Daí o nosso título; a reabertura de um talho na Rua José Falcão, uma artéria situada no eixo da “movida” portuense, cercada por hostels, restaurantes e bares da moda, é de facto uma notícia e ao mesmo tempo um ato de coragem.  De facto, há quanto tempo não assistíamos à abertura de uma loja do verdadeiro comércio tradicional portuense numa rua assim? Há muito! Entretanto, vimos fechar lojas seculares como a Casa Navarro (estabelecida desde 1860 na atual Praça da Liberdade), os Cafés Christina (na Rua Sá da Bandeira), várias ourivesarias da rua das Flores (que serviam a clientela vinda “descarregada” em S. Bento) e, até a mais emblemática loja do edifício do Bolhão, a Casa Hortícola, parece não ter um futuro certo.

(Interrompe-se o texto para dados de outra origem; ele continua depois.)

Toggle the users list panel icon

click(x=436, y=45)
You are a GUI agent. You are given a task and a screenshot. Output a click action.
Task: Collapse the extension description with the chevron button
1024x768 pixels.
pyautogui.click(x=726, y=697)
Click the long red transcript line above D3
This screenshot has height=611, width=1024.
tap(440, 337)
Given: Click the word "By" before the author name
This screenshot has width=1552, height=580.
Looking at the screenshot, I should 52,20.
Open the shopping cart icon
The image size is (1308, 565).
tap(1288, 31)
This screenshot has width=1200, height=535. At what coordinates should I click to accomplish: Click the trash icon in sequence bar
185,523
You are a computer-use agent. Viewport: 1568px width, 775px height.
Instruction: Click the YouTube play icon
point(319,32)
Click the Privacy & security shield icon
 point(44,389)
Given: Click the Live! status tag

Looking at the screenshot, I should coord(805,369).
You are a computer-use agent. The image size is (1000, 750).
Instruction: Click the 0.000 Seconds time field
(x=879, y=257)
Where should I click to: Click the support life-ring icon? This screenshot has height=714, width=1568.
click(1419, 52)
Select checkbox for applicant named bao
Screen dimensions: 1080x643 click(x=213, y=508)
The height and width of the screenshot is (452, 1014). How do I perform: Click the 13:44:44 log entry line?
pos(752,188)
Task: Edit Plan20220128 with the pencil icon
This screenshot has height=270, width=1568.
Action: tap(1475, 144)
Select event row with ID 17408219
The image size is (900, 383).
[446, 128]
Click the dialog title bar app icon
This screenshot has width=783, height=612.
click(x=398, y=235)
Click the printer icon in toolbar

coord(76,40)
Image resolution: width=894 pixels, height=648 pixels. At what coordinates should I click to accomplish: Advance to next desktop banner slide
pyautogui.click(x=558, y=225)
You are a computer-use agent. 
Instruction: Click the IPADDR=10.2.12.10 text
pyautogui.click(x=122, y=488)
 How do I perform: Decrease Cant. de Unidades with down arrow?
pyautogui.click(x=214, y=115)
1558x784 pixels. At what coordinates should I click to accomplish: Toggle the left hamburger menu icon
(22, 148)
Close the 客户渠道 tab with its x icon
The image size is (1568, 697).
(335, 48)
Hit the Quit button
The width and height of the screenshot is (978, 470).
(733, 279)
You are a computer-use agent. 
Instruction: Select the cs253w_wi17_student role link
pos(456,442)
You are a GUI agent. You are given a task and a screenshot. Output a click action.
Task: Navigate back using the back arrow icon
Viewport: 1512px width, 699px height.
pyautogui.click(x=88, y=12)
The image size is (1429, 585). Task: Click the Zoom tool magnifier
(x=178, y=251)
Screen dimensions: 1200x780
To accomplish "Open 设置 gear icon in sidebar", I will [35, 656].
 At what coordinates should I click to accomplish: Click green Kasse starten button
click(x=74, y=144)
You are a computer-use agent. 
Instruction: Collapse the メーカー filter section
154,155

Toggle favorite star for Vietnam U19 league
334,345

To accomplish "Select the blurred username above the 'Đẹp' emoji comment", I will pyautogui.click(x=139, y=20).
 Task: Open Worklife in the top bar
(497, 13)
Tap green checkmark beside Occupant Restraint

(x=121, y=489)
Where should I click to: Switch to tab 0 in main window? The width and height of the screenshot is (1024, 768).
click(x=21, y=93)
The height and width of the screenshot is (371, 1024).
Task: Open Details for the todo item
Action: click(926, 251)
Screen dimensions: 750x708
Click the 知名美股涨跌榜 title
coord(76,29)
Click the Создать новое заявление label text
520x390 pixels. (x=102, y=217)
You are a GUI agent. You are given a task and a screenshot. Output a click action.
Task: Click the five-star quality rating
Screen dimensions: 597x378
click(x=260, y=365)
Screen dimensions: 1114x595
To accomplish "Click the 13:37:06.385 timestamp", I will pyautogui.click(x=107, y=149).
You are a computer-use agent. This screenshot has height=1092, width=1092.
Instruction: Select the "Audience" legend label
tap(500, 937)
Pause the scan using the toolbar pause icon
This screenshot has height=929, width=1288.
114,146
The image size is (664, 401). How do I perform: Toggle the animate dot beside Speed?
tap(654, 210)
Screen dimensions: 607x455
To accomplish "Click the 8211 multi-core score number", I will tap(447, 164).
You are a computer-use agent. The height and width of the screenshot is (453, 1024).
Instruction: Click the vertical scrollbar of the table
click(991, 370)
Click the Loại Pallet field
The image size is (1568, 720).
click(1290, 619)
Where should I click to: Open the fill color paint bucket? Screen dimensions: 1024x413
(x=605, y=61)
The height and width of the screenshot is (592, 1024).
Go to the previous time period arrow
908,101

Acreditamos no turismo como alavanca das cidades em geral, e da nossa em particular. Há, no meio de toda esta voracidade, iniciativas ou casos de sobrevivência deliciosos (os fabricantes violeiros do Porto, por exemplo) que noutro contexto, naquele de há duas décadas atrás, talvez tivessem tivessem mirrado há muito. Por outro lado, a recuperação do belíssimo edificado da cidade, desprovido dos atuais habitantes suburbanos é, sem dúvida, o melhor que o enorme embrulho turístico nos trouxe. Contudo, esta enorme prenda deverá ser aberta com cuidado e seleção, pois nem tudo nos serve.